HHS is particularly interested in simplifying reimbursement mechanisms to incentivize payers to support AI-driven clinical interventions, foster competition among developers, and enhance affordability/access. The RFI highlights how legacy payment systems could hinder AI’s potential and seeks ideas for modernization.
On the research front, input is requested on prioritizing R&D investments, public-private partnerships, and cooperative agreements to establish evidence based best practices shifting AI use from primarily administrative tasks (e.g., billing, documentation) to direct clinical applications like decision support and patient-facing tools.
The initiative addresses current hesitancy in the sector, where many health systems limit AI to lower risk areas due to safety concerns. HHS emphasizes balancing innovation with safeguards to build public trust.
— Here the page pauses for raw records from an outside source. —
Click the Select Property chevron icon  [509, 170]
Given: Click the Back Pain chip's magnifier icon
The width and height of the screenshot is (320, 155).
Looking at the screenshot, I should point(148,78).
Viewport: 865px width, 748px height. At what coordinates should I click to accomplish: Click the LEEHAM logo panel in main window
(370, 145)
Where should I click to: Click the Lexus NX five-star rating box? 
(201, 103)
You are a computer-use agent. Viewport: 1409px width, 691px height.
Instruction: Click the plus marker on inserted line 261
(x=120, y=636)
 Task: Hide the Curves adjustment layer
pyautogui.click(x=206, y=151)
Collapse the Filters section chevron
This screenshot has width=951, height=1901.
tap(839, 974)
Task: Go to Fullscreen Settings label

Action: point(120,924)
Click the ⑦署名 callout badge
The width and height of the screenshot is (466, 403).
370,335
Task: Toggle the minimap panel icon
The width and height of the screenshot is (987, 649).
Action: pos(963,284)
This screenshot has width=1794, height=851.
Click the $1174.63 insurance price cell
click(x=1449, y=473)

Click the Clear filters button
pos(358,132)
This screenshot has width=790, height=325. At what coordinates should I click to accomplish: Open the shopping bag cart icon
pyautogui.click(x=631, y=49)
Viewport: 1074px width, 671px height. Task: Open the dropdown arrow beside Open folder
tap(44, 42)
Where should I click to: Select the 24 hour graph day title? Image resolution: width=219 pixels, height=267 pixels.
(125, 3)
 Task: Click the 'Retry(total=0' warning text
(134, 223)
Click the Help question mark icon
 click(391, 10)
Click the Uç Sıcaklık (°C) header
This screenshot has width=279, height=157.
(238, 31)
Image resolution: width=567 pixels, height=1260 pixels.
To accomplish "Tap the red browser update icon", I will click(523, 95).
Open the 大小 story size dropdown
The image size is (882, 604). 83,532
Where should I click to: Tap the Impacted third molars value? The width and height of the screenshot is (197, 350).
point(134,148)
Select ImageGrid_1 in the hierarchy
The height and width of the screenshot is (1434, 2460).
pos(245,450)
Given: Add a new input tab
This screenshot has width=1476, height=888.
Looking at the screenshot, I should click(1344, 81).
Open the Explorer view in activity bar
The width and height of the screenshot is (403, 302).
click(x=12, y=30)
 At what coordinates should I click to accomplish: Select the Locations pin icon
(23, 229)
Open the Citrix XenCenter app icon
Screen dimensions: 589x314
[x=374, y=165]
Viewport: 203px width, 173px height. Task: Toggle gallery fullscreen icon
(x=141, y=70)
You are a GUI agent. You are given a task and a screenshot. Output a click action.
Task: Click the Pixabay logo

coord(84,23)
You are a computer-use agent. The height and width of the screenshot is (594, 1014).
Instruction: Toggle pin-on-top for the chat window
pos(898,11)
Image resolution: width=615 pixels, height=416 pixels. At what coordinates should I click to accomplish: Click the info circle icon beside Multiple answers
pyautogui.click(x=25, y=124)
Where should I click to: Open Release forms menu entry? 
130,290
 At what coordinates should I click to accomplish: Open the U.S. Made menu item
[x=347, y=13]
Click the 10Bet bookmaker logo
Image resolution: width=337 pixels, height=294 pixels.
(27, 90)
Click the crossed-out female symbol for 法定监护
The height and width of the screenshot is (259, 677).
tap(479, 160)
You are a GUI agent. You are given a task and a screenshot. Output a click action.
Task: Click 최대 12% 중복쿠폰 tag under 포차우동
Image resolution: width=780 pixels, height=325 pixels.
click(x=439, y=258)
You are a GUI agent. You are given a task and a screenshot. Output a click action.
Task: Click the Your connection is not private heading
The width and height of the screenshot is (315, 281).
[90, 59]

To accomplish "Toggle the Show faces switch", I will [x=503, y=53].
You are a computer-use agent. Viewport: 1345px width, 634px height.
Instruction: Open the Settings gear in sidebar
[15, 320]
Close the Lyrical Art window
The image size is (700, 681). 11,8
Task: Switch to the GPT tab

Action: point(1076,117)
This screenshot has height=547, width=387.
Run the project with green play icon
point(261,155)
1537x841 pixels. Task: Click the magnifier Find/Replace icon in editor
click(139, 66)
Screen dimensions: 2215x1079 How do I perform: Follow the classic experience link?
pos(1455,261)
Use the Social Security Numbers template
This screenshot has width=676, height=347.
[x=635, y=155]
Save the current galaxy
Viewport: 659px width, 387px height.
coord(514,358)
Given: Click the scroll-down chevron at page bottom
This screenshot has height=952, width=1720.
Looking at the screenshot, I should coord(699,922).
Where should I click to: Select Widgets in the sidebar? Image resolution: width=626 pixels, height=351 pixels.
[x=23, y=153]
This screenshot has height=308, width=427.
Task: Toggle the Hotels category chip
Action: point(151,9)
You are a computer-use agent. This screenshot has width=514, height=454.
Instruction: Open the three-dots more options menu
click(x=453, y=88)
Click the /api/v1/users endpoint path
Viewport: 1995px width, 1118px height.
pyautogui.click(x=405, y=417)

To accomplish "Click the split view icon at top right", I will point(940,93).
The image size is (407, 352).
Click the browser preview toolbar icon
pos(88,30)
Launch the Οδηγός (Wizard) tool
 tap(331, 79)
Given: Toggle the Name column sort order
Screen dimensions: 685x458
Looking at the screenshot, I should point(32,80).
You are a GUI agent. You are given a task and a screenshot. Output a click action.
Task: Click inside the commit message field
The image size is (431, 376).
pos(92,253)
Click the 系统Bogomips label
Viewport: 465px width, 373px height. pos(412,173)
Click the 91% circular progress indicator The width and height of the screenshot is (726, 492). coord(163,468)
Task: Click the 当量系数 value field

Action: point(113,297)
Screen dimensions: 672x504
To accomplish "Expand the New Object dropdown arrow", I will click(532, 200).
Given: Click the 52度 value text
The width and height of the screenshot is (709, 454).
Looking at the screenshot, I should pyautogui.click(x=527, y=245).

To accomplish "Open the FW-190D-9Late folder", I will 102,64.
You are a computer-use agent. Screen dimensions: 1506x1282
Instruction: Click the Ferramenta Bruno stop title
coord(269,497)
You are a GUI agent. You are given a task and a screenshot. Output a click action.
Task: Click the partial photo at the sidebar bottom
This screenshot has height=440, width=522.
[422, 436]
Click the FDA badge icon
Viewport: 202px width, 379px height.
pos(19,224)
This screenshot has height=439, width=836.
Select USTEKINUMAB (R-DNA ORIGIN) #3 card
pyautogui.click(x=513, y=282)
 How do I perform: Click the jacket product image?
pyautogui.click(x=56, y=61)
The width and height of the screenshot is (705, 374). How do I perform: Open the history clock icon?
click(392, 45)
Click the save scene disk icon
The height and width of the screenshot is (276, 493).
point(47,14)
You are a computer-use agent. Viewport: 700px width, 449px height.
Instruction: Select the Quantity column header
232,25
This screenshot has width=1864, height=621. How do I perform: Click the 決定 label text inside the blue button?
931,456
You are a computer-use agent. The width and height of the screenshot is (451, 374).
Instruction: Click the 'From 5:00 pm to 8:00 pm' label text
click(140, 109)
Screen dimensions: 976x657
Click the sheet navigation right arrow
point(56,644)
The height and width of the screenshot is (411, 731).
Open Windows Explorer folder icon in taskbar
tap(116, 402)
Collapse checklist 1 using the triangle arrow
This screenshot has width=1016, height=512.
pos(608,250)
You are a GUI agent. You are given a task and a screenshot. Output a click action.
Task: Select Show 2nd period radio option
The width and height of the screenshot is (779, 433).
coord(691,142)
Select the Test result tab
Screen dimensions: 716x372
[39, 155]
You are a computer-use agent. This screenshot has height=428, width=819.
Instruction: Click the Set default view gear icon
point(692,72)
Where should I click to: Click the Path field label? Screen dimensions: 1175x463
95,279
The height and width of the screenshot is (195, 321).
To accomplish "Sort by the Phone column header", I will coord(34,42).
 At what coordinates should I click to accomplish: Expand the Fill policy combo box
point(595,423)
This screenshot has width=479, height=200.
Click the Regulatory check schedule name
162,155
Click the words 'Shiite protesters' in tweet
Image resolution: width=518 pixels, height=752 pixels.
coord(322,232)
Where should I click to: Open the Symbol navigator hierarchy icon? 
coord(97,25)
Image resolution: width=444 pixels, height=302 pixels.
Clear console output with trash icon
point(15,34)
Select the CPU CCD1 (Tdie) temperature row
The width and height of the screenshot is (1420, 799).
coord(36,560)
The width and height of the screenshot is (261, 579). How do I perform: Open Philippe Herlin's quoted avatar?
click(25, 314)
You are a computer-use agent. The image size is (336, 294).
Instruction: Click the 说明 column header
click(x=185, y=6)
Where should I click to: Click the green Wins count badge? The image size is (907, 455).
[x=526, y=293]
Stakeholders including AI builders, implementers, providers, patients, and those facing adoption barriers are encouraged to submit concrete, experience based feedback. Specific questions cover biggest innovation barriers, successful/failed AI deployments, patient/caregiver priorities, and supportive private sector activities (e.g., certification).
This RFI complements recent agency specific efforts (e.g., FDA, NIH, CMS, ONC) and signals a coordinated “OneHHS” approach to external AI acceleration.
“Artificial intelligence will be a transformative force for good across America. We want to hear from you. Our efforts to accelerate AI adoption must be guided by the real needs and experiences of those developing these tools and delivering care.”